Eccessi

Il labirinto di alberi si alzava fino a sfiorare il cielo e un sorriso di luna sbucava tra le foglie verde pastello. Il Bianconiglio sbuffò una zaffata di fumo nero, il tabacco era molto meglio del narghilè del Brucaliffo. Il contorno della foresta era tutto sfocato, gli occhiali dovevano essergli caduti lungo il sentiero, ma non aveva tempo di preoccuparsene, doveva trovare quella stupida ragazzina. “Alice, vieni fuori. Non voglio farti nulla.” Una goccia scivolò da un ramo e gli centrò il naso. Agitò le vibrisse e si passò la zampina sul muso. “Mi stai facendo incazzare.”
Per quanto tempo lo aveva rincorso gridando: “Signor coniglio, aspetti.” Per poi spacciarsi per Marianna e intrufolarsi in casa sua. E non si era arresa nemmeno alla corte della Regina Rossa! Gli aveva ronzato intorno con l’unico scopo di irretirlo. Voleva che cedesse, che si innamorasse di lei.
Beh, ci era riuscita.
Con un po’ di coraggio liquido le aveva confessato i suoi sentimenti e lei se l’era data a gambe. “Non sei in te,” gli aveva detto.
E invece era in lui, molto più delle altre volte in cui si erano parlati, sempre di corsa, sempre in ritardo.

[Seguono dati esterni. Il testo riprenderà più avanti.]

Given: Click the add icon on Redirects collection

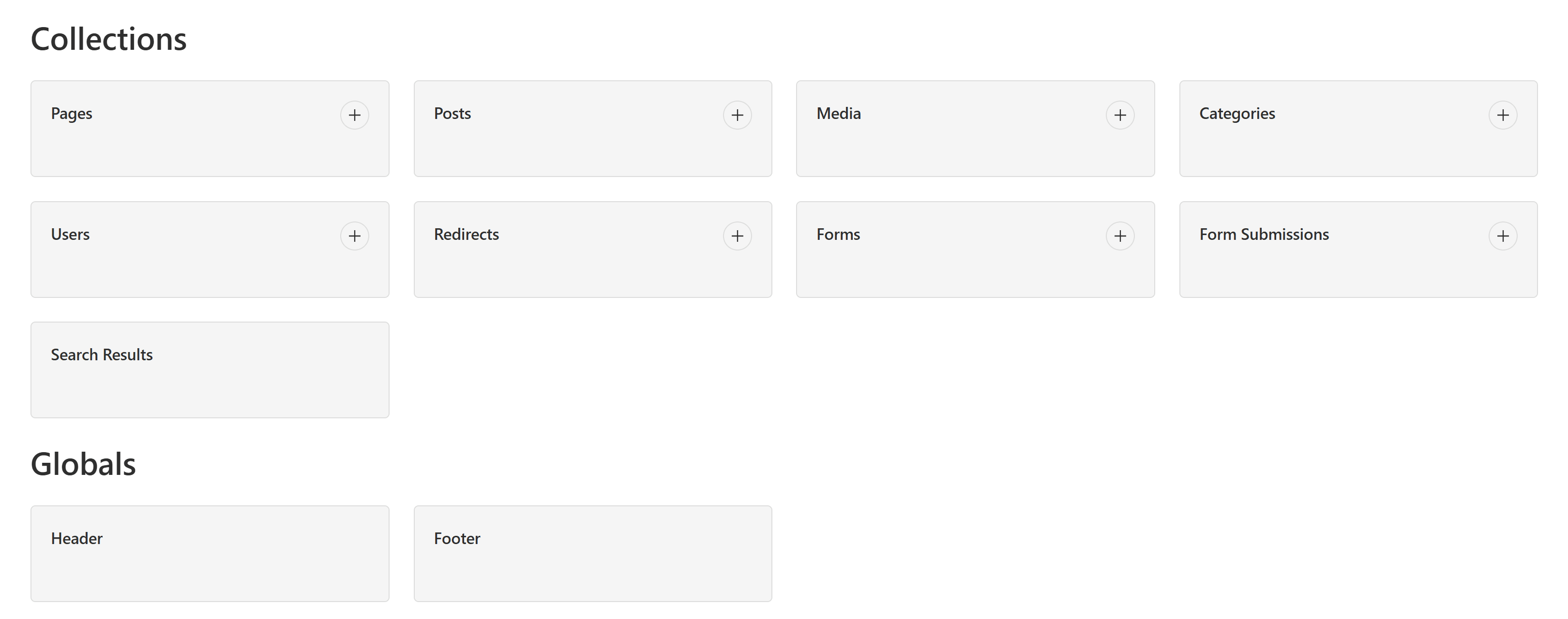Looking at the screenshot, I should coord(738,235).
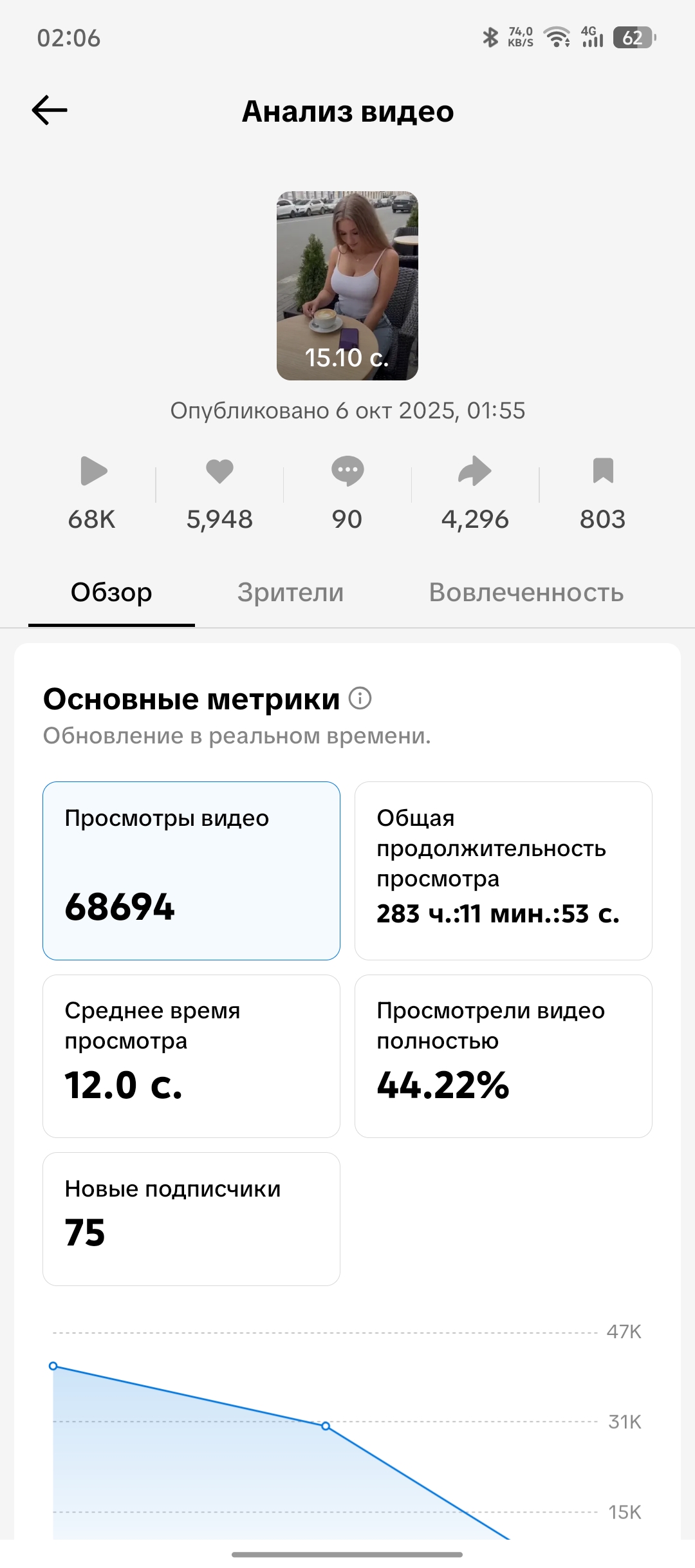This screenshot has width=695, height=1568.
Task: Open the video thumbnail preview
Action: click(x=348, y=286)
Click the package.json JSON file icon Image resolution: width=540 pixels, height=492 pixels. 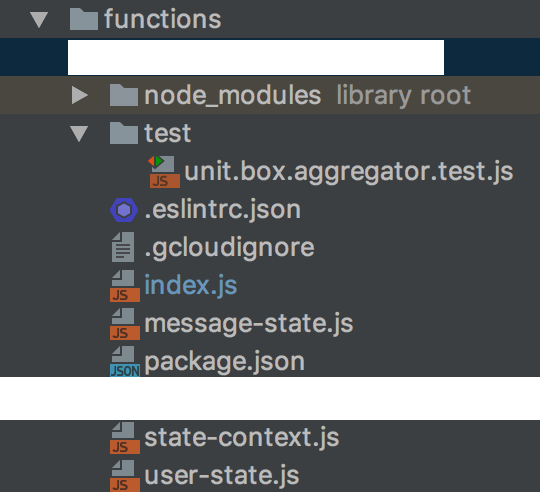click(x=125, y=361)
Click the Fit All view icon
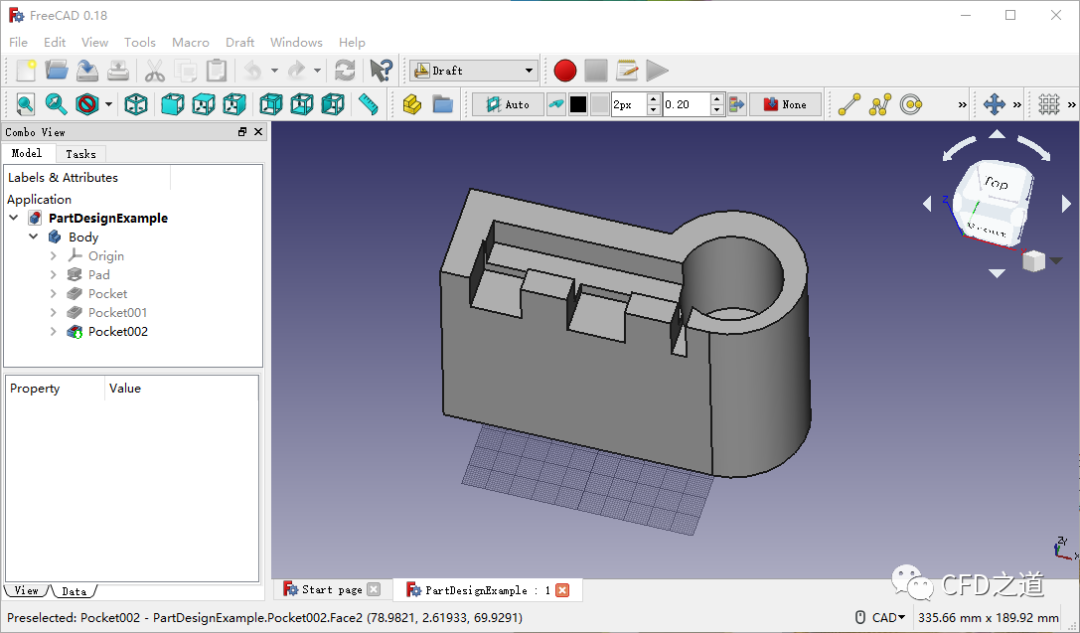 pyautogui.click(x=25, y=104)
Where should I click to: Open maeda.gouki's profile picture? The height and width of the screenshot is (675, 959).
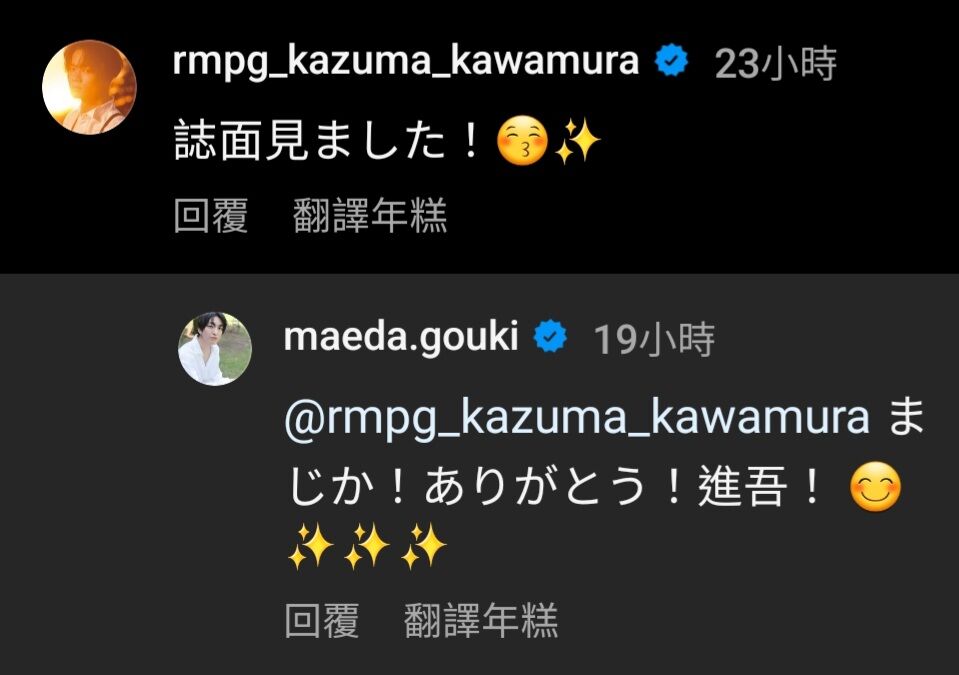click(215, 349)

Si sfregò gli occhi arrossati, il sapore del gin gli intorpidiva la lingua. Tossì, ma si sforzò di tenere tutto dentro. Si appoggiò a un acero e tirò un’altra boccata di fumo denso. Era come avere una ciminiera nello stomaco che sbuffava su per la gola, ma almeno copriva il saporaccio che aveva in bocca. “Alice, cazzo, smettila di fare la preziosa.”
Era spaventata da lui? Impossibile, si approfittavano tutti della sua bontà, soprattutto quella stronza della Regina Rossa. Oh, ma era finita l’era del Bianconiglio bistrattato. Stavolta avrebbe ottenuto quello che voleva.
Un’ombra azzurra saettò tra i tronchi rinsecchiti: il vestitino di Alice!
Il Bianconiglio gettò il mozzicone e si mosse rapido sulle zampe posteriori. Il rumore delle scarpette riecheggiò nel sottobosco, sempre più vicino. Superò un faggio ed eccola lì. Le balzò sulla schiena. “Ti ho presa, finalmente.”
Alice cadde e sbatté il mento a terra.
“Ti voglio.” Il Bianconiglio protese le labbra. “Dammi un bacio, dai. Che ti costa?”
“Aiuto!” Alice lo scalciò via e fuggì, inghiottita dalle ombre.
Il Bianconiglio si drizzò a sedere e si levò il fango dal panciotto. Oh no, l’orologio! Se glielo aveva rotto… Si affrettò a controllare: il quadrante era fracassato nel mezzo. “Cazzo!”
Questa l’avrebbe pagata.
Annusò il terreno, era certo che lì da qualche parte crescessero dei funghetti. Seguì l’aroma e scostò delle foglie rossicce. “Vi ho trovati.”
Prese un morso e un fremito gli risalì la schiena, come se un migliaio di formiche si stessero arrampicando sulla sua pelliccia candida. Le zampe prudevano, il ventre prudeva e anche il collo e il muso.
Il corpo cominciò a crescere, prima di pochi centimetri, poi di botto triplicò la sua stazza e in un istante era dieci, anzi, cento volte più grande di prima. “Ora dove ti nasconderai, Alice?” La voce riecheggiò come il fragore di un tuono.
Non si era mai sentito così bene, così potente!
Balzò a sinistra e schiacciò un paio di alberi secolari sotto la zampa. Si rovesciò sulla schiena e i tronchi gli solleticarono la pelliccia. Di più, voleva di più! Il fungo era ancora stretto nel suo pugno. Se lo lanciò in bocca e inghiottì.
Il fremito ricominciò.
Sì! Sarebbe diventato più grande dell’intera Wonderland!
In un istante il suo corpo rimpicciolì. Una goccia d’acqua caduta da un trifoglio rischiò di annegarlo.
Cos’era successo? Ma certo, un lato faceva ingrandire, l’altro rimpicciolire, che idiota.
La terra stava tremando o gli girava la testa? Il gin saliva e scendeva in gola.
Alice, con il mento ferito e sporco di terra, oscurò la luce della luna. Lo sollevò con due dita e se lo avvicinò al viso. Si tappò il naso e storse la bocca. “Il Cappellaio dovrebbe nascondere meglio il suo gin, ma anche lei, signor Coniglio…”
Il Bianconiglio abbassò lo sguardo. Non aveva giustificazioni, come aveva potuto comportarsi in maniera tanto bestiale?